===== MATERIAL PROVIDED

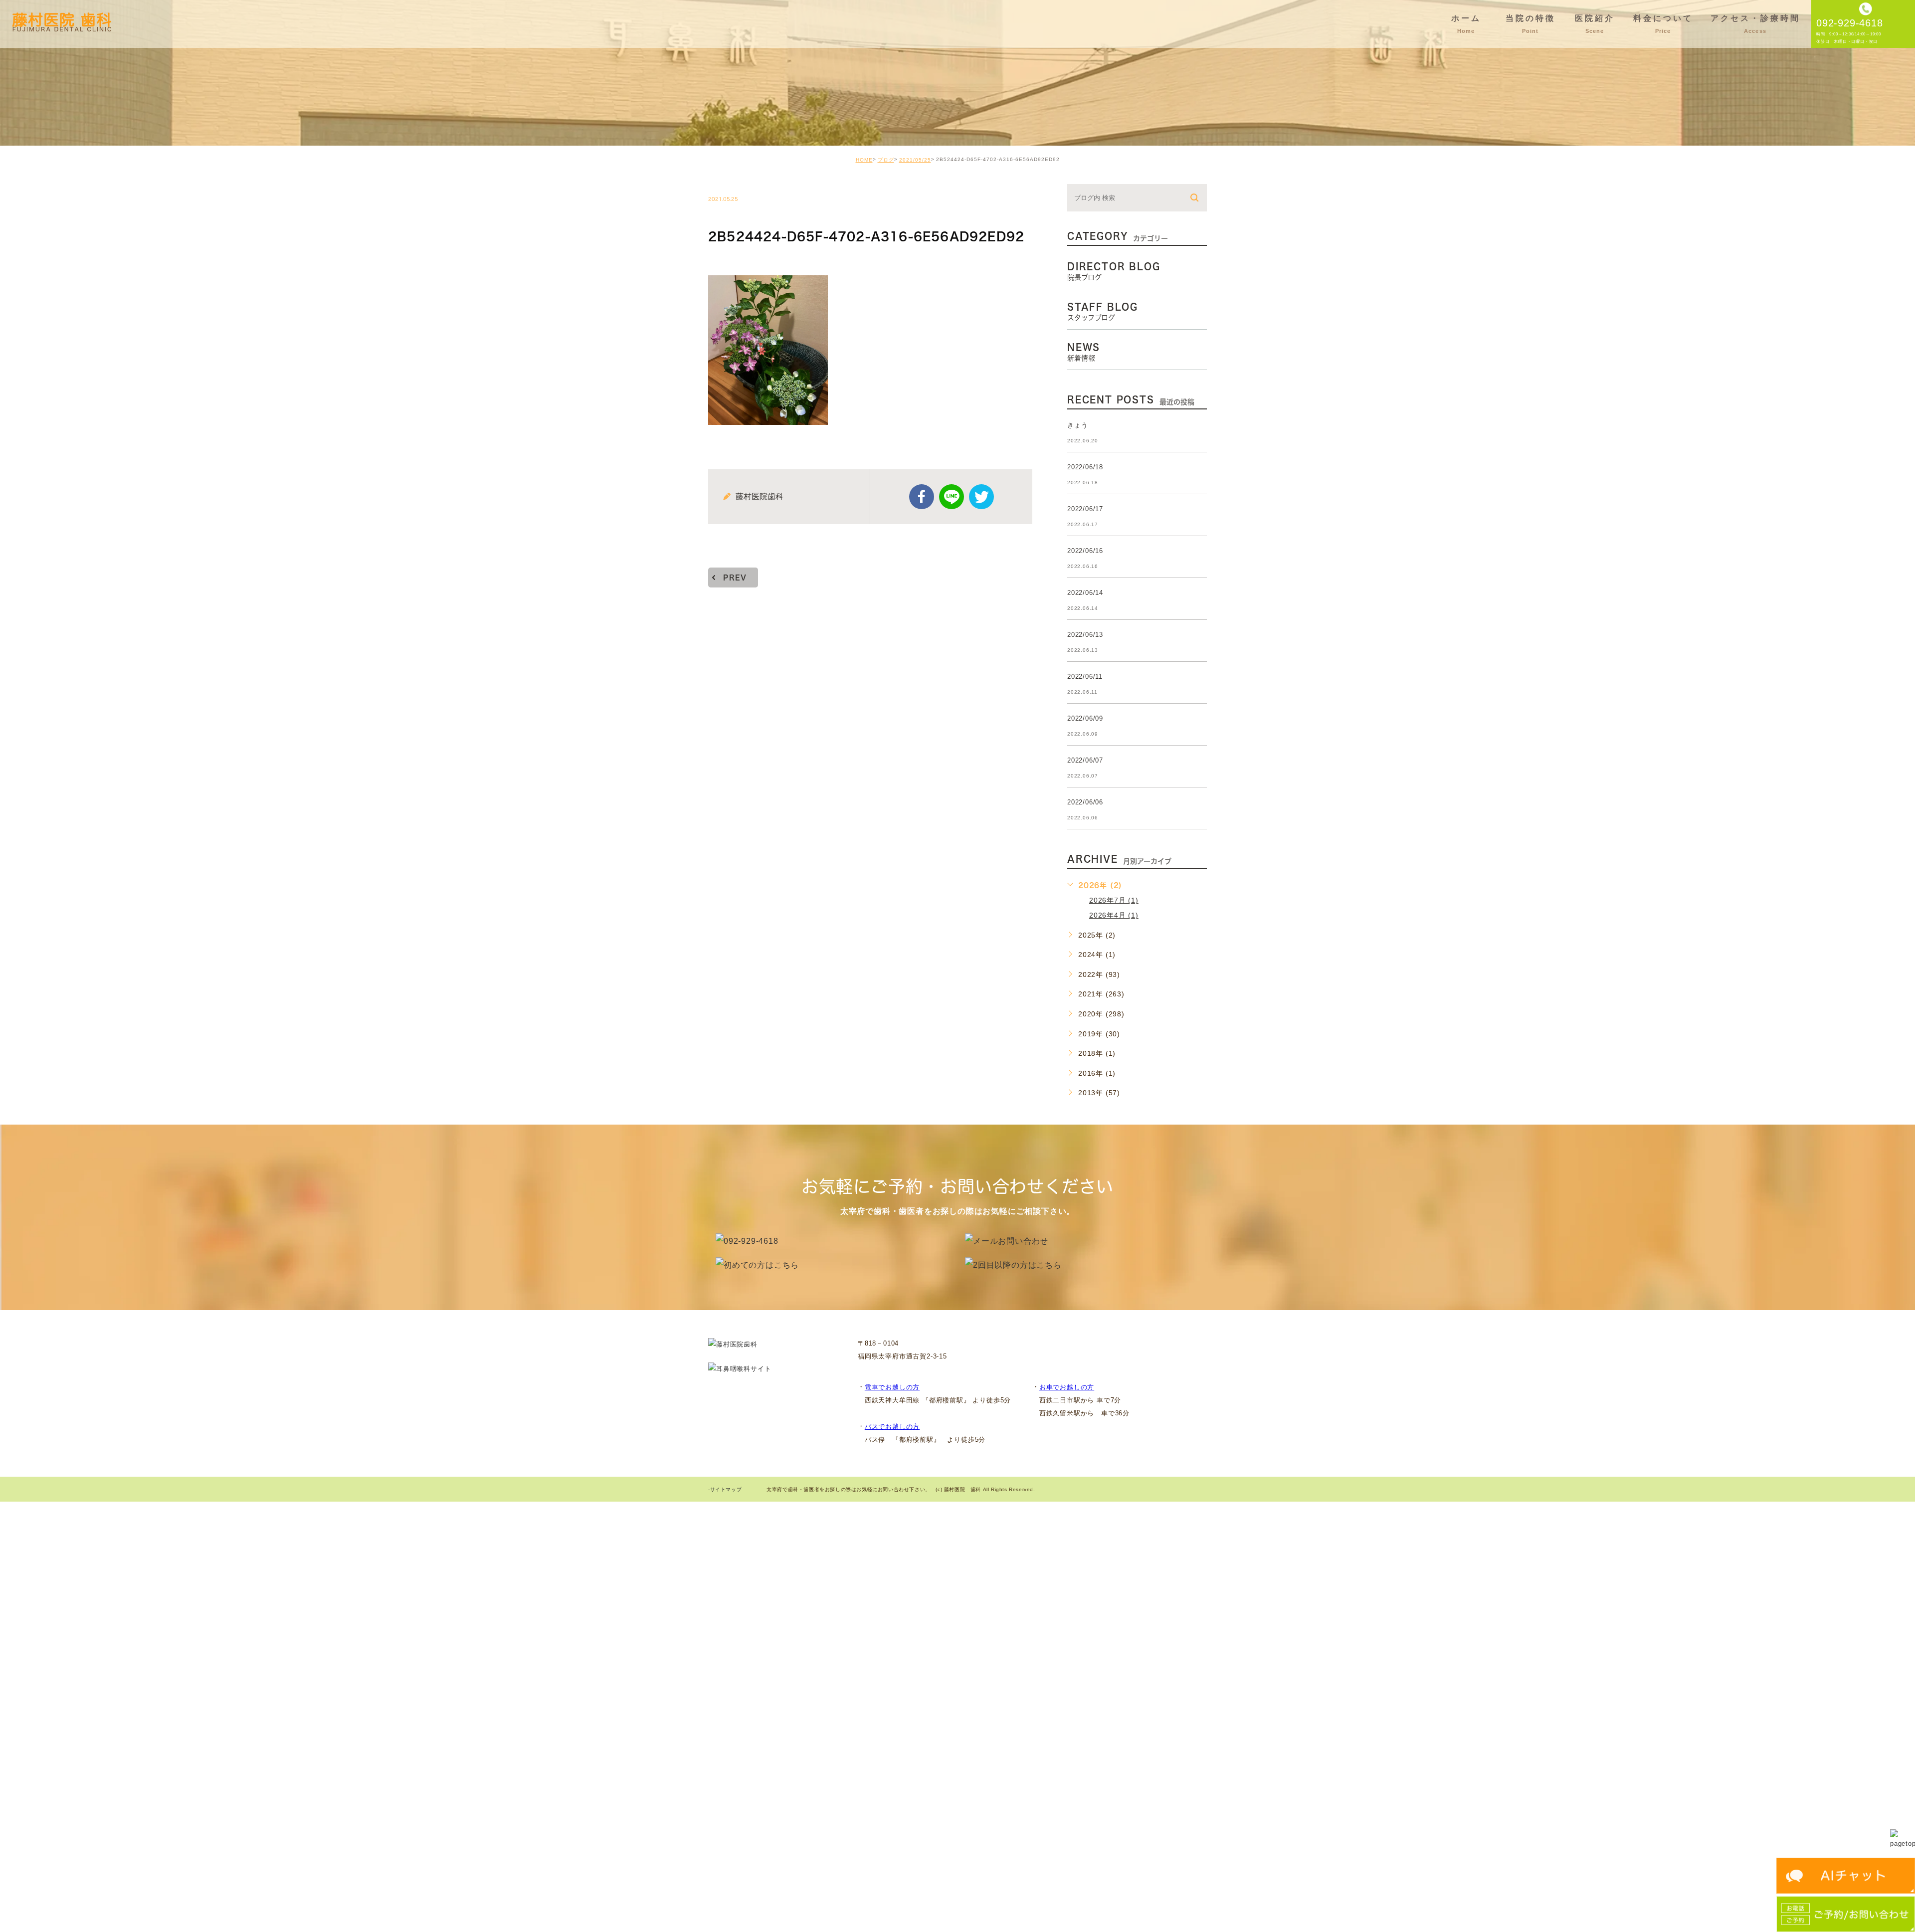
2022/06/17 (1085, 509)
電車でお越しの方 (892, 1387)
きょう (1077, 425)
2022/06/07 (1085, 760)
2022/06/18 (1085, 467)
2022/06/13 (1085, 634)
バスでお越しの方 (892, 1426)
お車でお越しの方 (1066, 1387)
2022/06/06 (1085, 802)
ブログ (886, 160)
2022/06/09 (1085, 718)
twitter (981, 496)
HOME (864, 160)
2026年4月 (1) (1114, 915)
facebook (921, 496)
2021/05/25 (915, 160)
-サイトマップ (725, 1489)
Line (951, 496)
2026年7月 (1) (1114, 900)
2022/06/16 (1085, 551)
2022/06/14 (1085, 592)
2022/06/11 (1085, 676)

==========

● PROBLEM STATEMENT
Repeat exactly, and only, the lines of the records above, starting with the line that contains "2022/06/06 (1085, 802)" and ending with the final line, both included.

● TASK OUTPUT
2022/06/06 (1085, 802)
ブログ (886, 160)
2022/06/09 (1085, 718)
twitter (981, 496)
HOME (864, 160)
2026年4月 (1) (1114, 915)
facebook (921, 496)
2021/05/25 (915, 160)
-サイトマップ (725, 1489)
Line (951, 496)
2026年7月 (1) (1114, 900)
2022/06/16 (1085, 551)
2022/06/14 (1085, 592)
2022/06/11 (1085, 676)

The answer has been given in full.